Extract provided —
= = = =

I've not used gerrit; no experience.

> OTOH I don't think git can be used "much the same" as svn. I would recommend
> any people that has not used git deeply to avoid comparing it with
> subversion until they have used it deeply during, say, one year. By using I
> mean at least:
> - one small standalone project, with several ongoing branches and changes
> getting applied in subsets of those, during a significant time.
> - one long lived branch of a small size collective project, where the main
> developer takes some of our patches and we take patches from him and from
> other developers, some of which can later be merged into the main line ( for
> instance I am stariing to work like this with bottle.py again for this
> year's course: https://github.com/sgala/bottle/network   )
> - "casual" contributions to a big  project, such as my small patches and
> translations for cyanogenmod ( see for example
> http://review.cyanogenmod.com/#dashboard,225 )

I've been using it on some multi machine stuff, but even there, I'm 
still learning, and as we move to some team stuff at work it's going to 
be hard keeping a bunch of prima donna's under control "It's in MY 
repository" they will say when I corner them and ask why their code 
bears no resemblance to what pretends to be a normative specification.

I imagine Hudson/Jenkins will need to be ruthless here and

  -require everyone to push their changes, even personal ones, to a 
remote repository that is open to others for reading. Yes, that means no 
rebasing, but tough.
  -have hudson/jenkins set up to build and test the branches of these 
personal repos, as well as the shared ones.
  -worry a lot about how to merge things. Let people push their branches 
up but have an Integration branch that people are expected to follow and 
merge with.

> I'm not sure which are the current infrastructure requirements, but I think
> that no svn-like git workflow will be a significant advantage about plain
> old svn.

I think it does some things that are good, some things that are danger

  -good: everyone gets SCM. It doesn't have that "committer", 
"non-committer" split any more, as everyone is equal.

  -good: ease of switching branches and working offline encourages 
people to have a separate branch for every issue, and integration 
branches that merge things.

  -danger: ease of diverging your code from the rest of the teams.

I can't say what makes a good workflow here, I'm just starting out to 
lay one down. I know what doesn't work, but not what does.

Now, in the Hadoop group there are some interesting issues coming up

  -Y! want to merge their changes (on Github?) into hadoop-core, 
hadoop-hdfs, hadoop-mapred. Now, if the apache projects were also in 
git, I think this would be easier to do. But I worry about moving big 
projects to Git right now, not without more experience of using it in 

-some of the undermaintained contributions are going to be put in the 
attic, but some ought to go into incubation, such as MRUnit, a unit 
testing tool. It would be an interesting experiment to host that 
project's code in Git, to see how well it works, to see what the ASF+git 
collaboration processes should become.

= = = =

Source records —
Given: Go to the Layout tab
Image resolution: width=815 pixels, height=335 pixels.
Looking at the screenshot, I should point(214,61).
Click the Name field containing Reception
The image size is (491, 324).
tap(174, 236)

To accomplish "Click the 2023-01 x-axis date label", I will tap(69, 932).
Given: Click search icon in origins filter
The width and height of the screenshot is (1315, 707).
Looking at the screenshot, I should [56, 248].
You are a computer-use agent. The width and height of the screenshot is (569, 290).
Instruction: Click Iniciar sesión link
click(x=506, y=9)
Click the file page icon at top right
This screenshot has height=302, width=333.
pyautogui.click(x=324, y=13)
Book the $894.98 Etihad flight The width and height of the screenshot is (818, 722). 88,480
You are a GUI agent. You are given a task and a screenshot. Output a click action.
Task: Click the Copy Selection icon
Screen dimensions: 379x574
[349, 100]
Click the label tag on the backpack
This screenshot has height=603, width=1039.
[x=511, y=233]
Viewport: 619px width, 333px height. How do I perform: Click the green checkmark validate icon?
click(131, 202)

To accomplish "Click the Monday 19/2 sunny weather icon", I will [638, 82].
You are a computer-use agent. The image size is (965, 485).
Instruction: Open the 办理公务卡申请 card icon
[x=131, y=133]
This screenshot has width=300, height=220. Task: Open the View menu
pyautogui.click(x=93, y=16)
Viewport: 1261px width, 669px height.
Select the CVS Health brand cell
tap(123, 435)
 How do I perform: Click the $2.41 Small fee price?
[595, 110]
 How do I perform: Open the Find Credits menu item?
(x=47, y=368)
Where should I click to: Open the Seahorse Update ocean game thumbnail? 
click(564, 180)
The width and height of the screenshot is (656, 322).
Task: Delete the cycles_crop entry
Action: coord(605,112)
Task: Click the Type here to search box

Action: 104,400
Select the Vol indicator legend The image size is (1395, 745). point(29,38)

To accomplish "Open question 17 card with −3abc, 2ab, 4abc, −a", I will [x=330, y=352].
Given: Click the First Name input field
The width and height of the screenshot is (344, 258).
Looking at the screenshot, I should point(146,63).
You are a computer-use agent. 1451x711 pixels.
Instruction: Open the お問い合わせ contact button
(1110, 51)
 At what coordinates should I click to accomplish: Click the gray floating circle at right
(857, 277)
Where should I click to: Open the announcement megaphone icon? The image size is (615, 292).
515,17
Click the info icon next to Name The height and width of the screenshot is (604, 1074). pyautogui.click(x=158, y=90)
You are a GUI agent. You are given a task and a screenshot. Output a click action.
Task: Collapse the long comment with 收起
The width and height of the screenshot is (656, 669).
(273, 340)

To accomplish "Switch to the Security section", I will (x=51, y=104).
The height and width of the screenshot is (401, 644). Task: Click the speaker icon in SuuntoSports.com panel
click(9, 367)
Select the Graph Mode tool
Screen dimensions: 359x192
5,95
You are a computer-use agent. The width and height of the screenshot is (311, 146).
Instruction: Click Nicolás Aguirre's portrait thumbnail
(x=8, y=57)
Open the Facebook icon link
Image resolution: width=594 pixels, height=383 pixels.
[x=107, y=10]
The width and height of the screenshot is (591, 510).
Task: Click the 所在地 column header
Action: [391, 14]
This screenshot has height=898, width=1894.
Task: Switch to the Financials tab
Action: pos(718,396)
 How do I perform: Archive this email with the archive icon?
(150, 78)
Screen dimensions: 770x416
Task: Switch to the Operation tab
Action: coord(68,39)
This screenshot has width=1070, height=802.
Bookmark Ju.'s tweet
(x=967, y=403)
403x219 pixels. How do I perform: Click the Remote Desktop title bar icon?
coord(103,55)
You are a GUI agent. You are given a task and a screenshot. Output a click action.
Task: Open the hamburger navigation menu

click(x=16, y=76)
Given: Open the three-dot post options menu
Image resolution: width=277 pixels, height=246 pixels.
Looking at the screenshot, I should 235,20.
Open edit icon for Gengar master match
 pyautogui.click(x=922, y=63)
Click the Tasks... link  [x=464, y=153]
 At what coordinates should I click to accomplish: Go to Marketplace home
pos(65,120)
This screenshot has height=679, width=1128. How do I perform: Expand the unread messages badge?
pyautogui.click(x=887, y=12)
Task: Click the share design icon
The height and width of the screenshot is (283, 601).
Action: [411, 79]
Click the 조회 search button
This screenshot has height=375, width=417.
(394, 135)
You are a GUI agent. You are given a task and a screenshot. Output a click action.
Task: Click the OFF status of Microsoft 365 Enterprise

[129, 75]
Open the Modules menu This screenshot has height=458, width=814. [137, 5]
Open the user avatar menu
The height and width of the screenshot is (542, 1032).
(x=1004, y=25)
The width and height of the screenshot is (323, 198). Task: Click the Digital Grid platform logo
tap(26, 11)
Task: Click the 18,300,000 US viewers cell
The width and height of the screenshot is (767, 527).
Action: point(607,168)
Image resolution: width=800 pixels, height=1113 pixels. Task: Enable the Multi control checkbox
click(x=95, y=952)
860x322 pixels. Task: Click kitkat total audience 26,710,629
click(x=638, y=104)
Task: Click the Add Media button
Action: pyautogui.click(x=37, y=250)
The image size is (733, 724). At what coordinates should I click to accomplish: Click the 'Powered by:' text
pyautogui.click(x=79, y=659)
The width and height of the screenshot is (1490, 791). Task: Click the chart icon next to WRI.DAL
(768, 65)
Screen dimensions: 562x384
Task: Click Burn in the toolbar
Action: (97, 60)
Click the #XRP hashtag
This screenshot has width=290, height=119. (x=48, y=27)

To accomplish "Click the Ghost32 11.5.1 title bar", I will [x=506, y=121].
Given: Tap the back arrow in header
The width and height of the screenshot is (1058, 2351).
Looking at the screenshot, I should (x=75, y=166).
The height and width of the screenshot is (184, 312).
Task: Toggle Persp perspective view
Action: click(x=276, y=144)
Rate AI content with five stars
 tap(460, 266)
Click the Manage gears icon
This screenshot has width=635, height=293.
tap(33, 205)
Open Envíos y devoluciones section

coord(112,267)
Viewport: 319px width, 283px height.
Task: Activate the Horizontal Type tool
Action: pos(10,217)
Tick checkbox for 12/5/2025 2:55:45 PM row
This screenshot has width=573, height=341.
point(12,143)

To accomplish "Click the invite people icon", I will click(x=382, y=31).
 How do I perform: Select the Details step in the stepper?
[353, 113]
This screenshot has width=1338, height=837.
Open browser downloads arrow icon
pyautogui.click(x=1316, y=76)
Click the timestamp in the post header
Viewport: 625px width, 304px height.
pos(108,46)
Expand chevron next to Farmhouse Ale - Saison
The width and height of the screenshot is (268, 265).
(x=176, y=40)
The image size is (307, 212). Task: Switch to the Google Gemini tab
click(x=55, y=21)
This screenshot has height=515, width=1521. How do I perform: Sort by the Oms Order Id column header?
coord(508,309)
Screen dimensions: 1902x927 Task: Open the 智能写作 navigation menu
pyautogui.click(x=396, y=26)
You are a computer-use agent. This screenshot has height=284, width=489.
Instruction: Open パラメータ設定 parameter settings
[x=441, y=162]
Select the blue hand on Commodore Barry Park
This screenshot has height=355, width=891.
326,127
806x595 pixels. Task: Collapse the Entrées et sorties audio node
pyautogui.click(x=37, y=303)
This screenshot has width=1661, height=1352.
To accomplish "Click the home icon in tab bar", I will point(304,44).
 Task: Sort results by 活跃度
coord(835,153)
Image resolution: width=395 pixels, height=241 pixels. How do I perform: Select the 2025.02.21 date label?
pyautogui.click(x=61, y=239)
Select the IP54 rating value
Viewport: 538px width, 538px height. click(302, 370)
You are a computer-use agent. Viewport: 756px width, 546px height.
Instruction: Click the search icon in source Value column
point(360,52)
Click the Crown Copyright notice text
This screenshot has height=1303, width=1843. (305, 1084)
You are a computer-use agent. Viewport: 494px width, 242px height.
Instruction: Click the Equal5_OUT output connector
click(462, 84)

= = = =

Written tasks —
- A) According to the post about using git, which unit testing tool is suggested for incubation?
- B) In the entries, switch "Instruction" to "Command" across the stretch from the line containing "Expand chevron next to Farmhouse Ale - Saison" through the end of the entries, and return only those lines.

Results for each task —
- A) MRUnit

- B)
Expand chevron next to Farmhouse Ale - Saison
The width and height of the screenshot is (268, 265).
(x=176, y=40)
The image size is (307, 212). Task: Switch to the Google Gemini tab
click(x=55, y=21)
This screenshot has height=515, width=1521. How do I perform: Sort by the Oms Order Id column header?
coord(508,309)
Screen dimensions: 1902x927 Task: Open the 智能写作 navigation menu
pyautogui.click(x=396, y=26)
You are a computer-use agent. This screenshot has height=284, width=489.
Command: Open パラメータ設定 parameter settings
[x=441, y=162]
Select the blue hand on Commodore Barry Park
This screenshot has height=355, width=891.
326,127
806x595 pixels. Task: Collapse the Entrées et sorties audio node
pyautogui.click(x=37, y=303)
This screenshot has width=1661, height=1352.
To accomplish "Click the home icon in tab bar", I will point(304,44).
 Task: Sort results by 活跃度
coord(835,153)
Image resolution: width=395 pixels, height=241 pixels. How do I perform: Select the 2025.02.21 date label?
pyautogui.click(x=61, y=239)
Select the IP54 rating value
Viewport: 538px width, 538px height. click(302, 370)
You are a computer-use agent. Viewport: 756px width, 546px height.
Command: Click the search icon in source Value column
point(360,52)
Click the Crown Copyright notice text
This screenshot has height=1303, width=1843. (305, 1084)
You are a computer-use agent. Viewport: 494px width, 242px height.
Command: Click the Equal5_OUT output connector
click(462, 84)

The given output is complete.